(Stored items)

• • •

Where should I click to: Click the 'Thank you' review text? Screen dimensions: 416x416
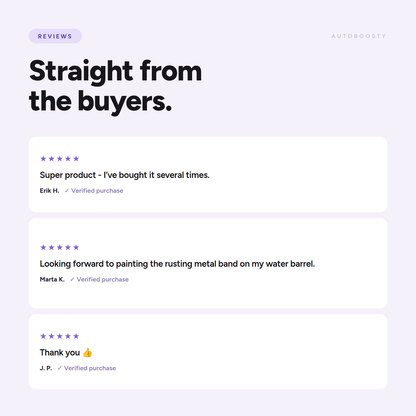[60, 353]
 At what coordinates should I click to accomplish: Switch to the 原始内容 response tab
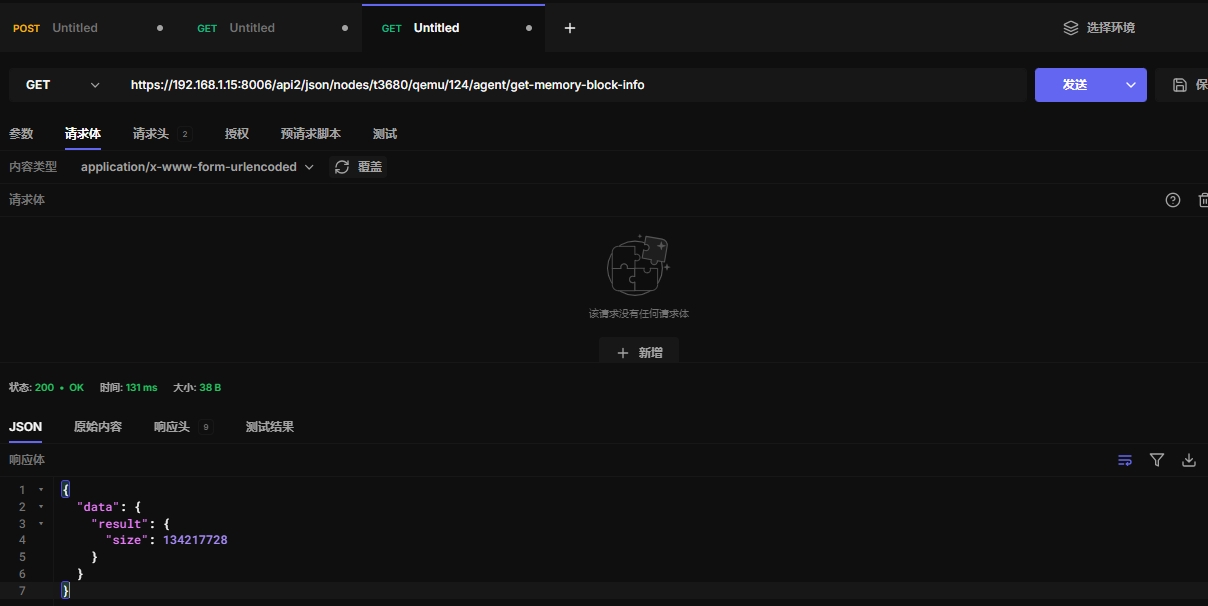tap(98, 427)
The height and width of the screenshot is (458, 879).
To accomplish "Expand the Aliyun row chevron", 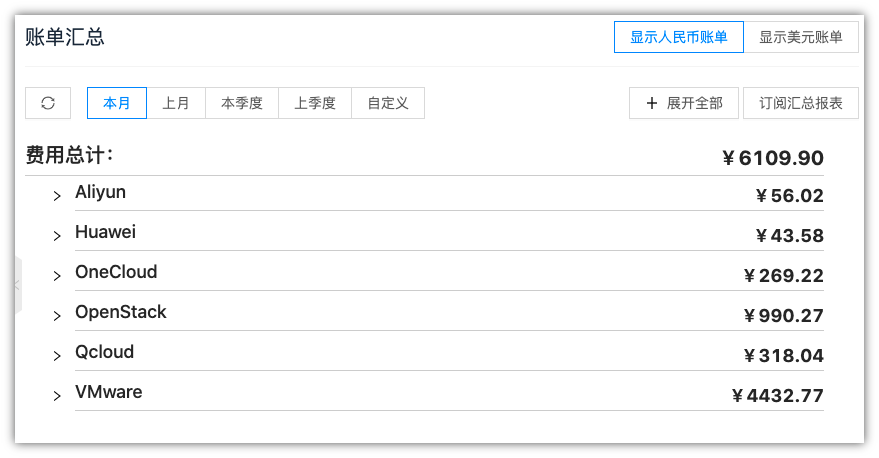I will click(57, 195).
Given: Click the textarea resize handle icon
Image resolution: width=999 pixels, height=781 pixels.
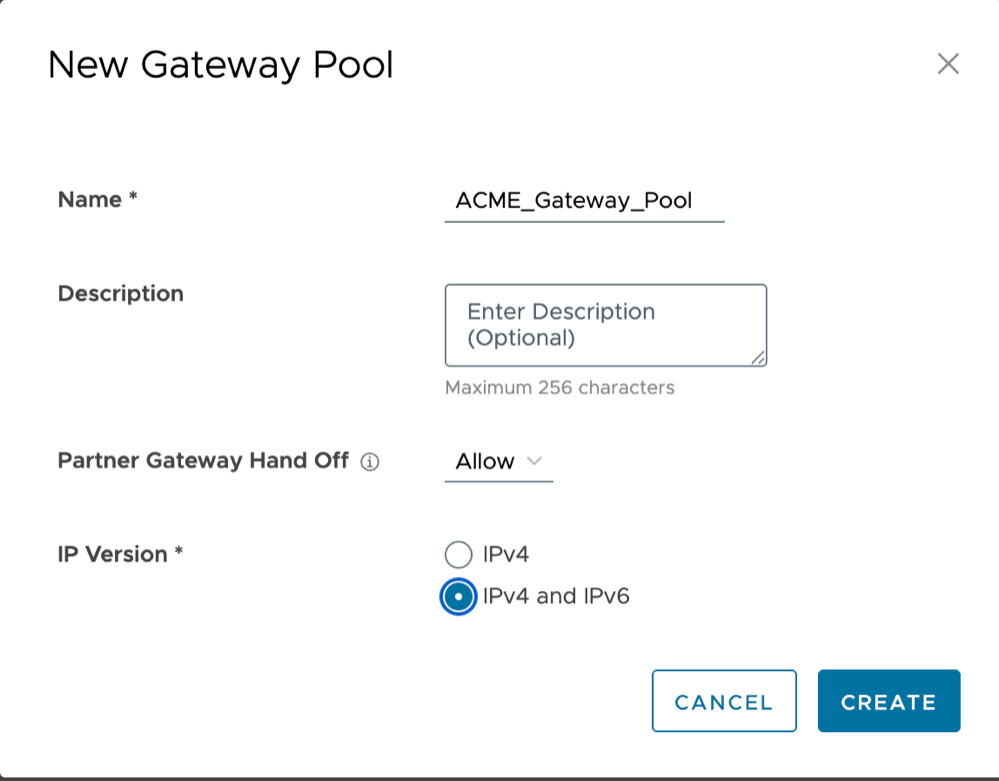Looking at the screenshot, I should point(758,358).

• • •

▸ **What the task asks**
Nothing but the lines from the line containing "Given: Click the textarea resize handle icon" through the end of the records belongs in the answer, written out exactly, both ends included, without pictures.

▸ **Solution to this task**
Given: Click the textarea resize handle icon
Image resolution: width=999 pixels, height=781 pixels.
Looking at the screenshot, I should point(758,358).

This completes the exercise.